By 11:20 a.m. the name of the building had been corrected on the desktop version of Google Maps, though some testing within THE WEEKLY STANDARD offices indicated that the McCain Senate Office Building was coming up on some phones. Google users are able to add company names and other identifying information to addresses.
“We empower people to contribute their local knowledge to the map, but we recognize that there may be occasional inaccuracies or premature changes suggested by users,” Google said in a statement. “When this happens, we work to address as quickly as possible. We have implemented a fix for this issue that is rolling out now.”
Senate Minority Leader Chuck Schumer introduced a resolution this week alongside McCain’s Arizona colleague, Jeff Flake, to name Russell after the late senator, whose office was in the building. “I’d like when little children visit the Senate and they say, ‘Who was John McCain?’—because the building was named after him—to have their parents and grandparents explain it to them,” Schumer said in a floor speech.
The building is currently named for Richard Russell, a New Deal Democrat who spent nearly 40 years in the Senate, where he sponsored legislation like the National School Lunch Act and served as chairman of the Senate Armed Services Committee. Russell was a racist: He filibustered anti-lynching laws, staunchly opposed the desegregation of public schools, and protested the Civil Rights Act during the 1960s.
“It’s time that we recognize that as times change, so do our heroes,” Schumer said in his floor remarks.
His effort to rename the building in McCain’s honor has some support in both parties, but on Tuesday it appeared to hit a roadblock as a number of Republicans said they opposed the idea. According to Huffington Post’s Igor Bobic, Georgia Republican David Perdue argued that the building’s name shouldn’t be tampered with because Russell “was a big supporter of the Great Society, the War on Poverty. Now, we all know those things failed, but he was a big champion of them.”

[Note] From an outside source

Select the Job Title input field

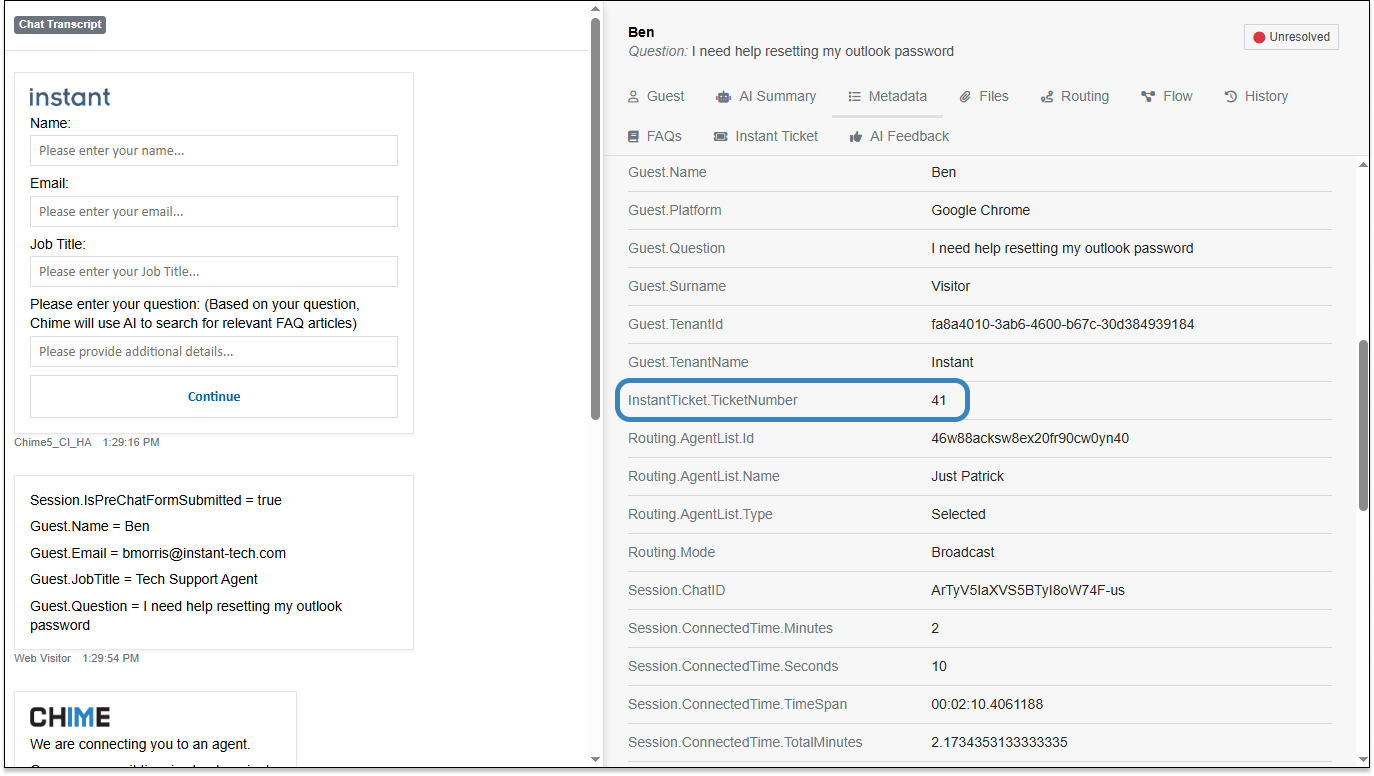[214, 271]
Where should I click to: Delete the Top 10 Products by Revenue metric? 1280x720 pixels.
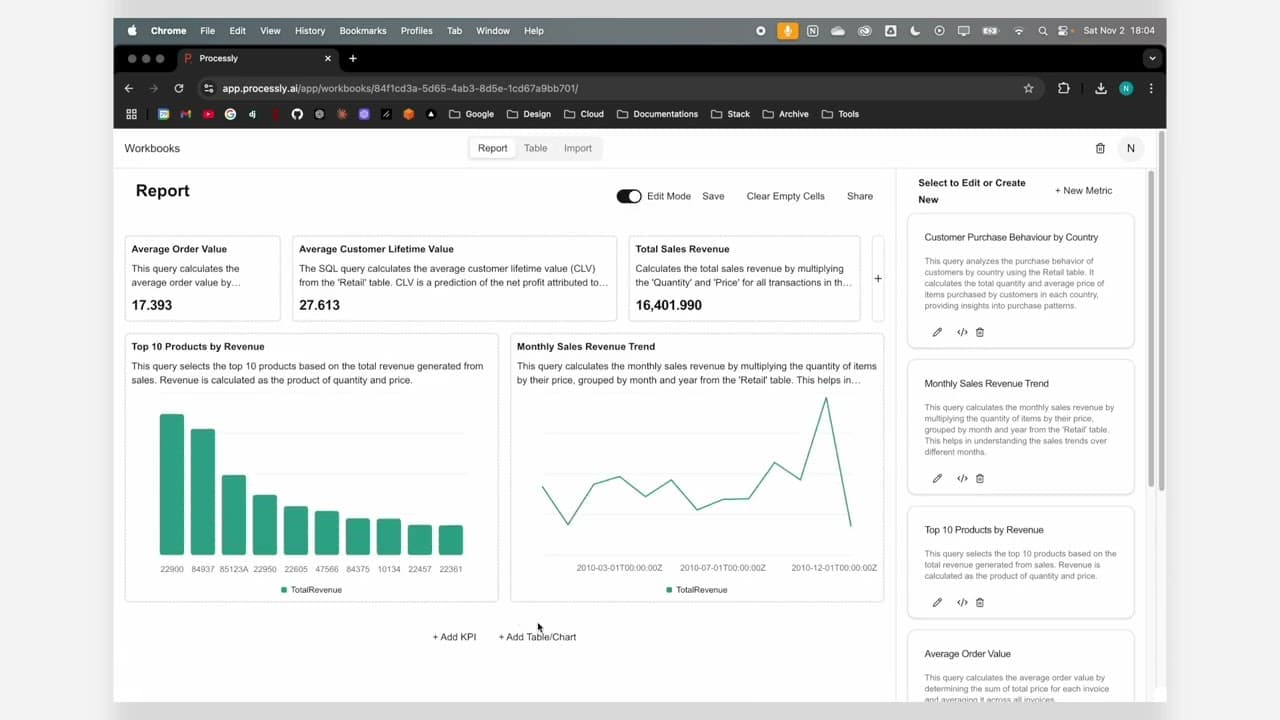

“This was a guy who was a giant in the Senate. This renaming thing because of one issue, it’s somewhat troubling,” he added.
Senate Majority Leader Mitch McConnell announced on the Senate floor on Tuesday that he would appoint a panel of senators to examine the best ways to pay respect to McCain. These options could include naming the Senate Armed Services Committee hearing room after McCain, or to hang a portrait of him in the Senate reception room next to the chamber, where portraits of Henry Clay and a couple of other influential senators already hang.
McCain’s best friend, South Carolina Republican Lindsey Graham, suggested that the Senate pass a new Russia sanctions bill in McCain’s honor, or that the Capitol Visitor Center be named for him. “What a great way to be exposed to the Capitol by hearing the life story of John McCain,” Graham told reporters, according to the AP. “Instead of worrying about what to name for him… let’s be more like him,” Graham added.